During overloads, SQL eviction find long running queries and removes them. This is similar to what DBAs do to recover from an overload. We would extend the eviction and use the same trigger. Bind eviction will analyze running queries' binds like a DBA would do manually. If the set of currently running sessions has many instances of a particular query or bind name-value, the DBAs would block them with triggers. The hera code it's own internal session information structure to evict and temporarily block excessive queries or bind name-values.

The automatic bind value blocking would trigger when the hera is overloaded and the backlog of queries hasn't cleared in 1s. If 25% (default bind_eviction_threshold_pct=25) of the connections use a particular bind value, then some of those bind-value queries should be evicted.

We require that the bind value be at least 8 bytes. This avoids blocking status == 'D' or zip_code == '00901'. Each sql text is blocked separately.

Dynamic Throttle

A simple 20s time block would work against a troublesome batch job that retries immediately on failures. But when the block expires, the DB would be flooded again and cause errors for all users.

To keep the flood visible on db-hera connection monitors, the throttle allows more bind-queries when the connection usage is lower.

We want to shield the DB from having too many queries—even if they get timed out. If the application sends a query while we have high connections in use, we’d block more queries—allow-1-out-of-2 goes up to allow-1-out-of-5. If the queries are under the connections use limit, we allow more in—allow-1-out-of-44 goes down to allow 1-out-of-43.

Sufficient blocking to keep DB safe

A busy pool might have 500m queries/hr across 150 nodes. That’s about 3.3m/hr per node. It’ll be about 1k/s on each node. Allow-1-out-of-10,000 would send 1 query every 10s to the db.

Even if a query+bind retries immediately on any failure, they’d be pushing 150,000 queries/s--perhaps 1k api/s. And they’d be seeing 99.99% failures or more.

Based on allow-1-out-of-10,000 block, the db would be getting 15 queries/s.

Automatic restoration

We have a time-based reset for allow-1-out-of-X ---- capping X at 10,000 and decrementing X every second. If the query+bind stops for 4hrs, service is automatically restored.

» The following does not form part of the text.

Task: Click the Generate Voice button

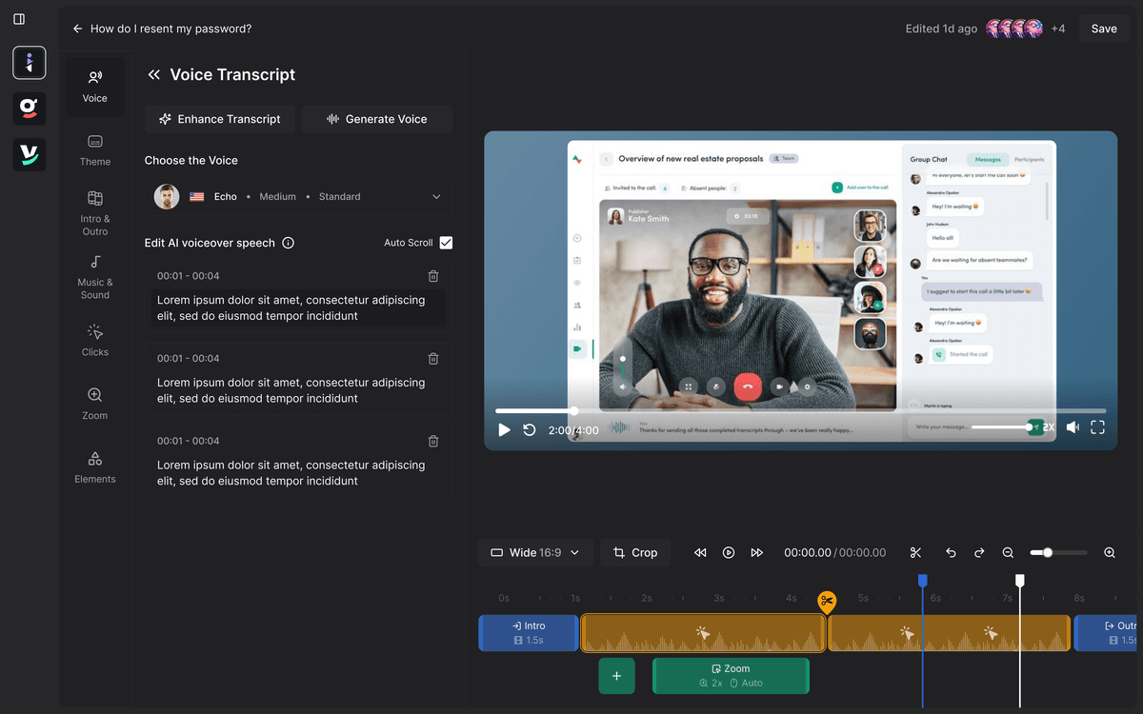Action: tap(376, 119)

If the query+bind throttles down, so each of the queries that makes it to the DB doesn’t timeout—select-for-update has no contention. Then, 10,000 successful queries restores service—just under 50 million query attempts needed—5.5min at 150k/s.

If the dynamic throttle isn't needed, it could be disabled by configuring bind_eviction_decr_per_sec = 10000.0 (default 1.0) to remove the throttle in the next second.

DBA Adjustment Levers

If a query+bind is blocked, restarting hera will clear out the block. If the traffic ramps up high again, the block could be triggered.

To clear monitoring, we could reconfigure the target connection use percentage from 50% (default) to 30% (bind_eviction_target_conn_pct = 30) and restart hera.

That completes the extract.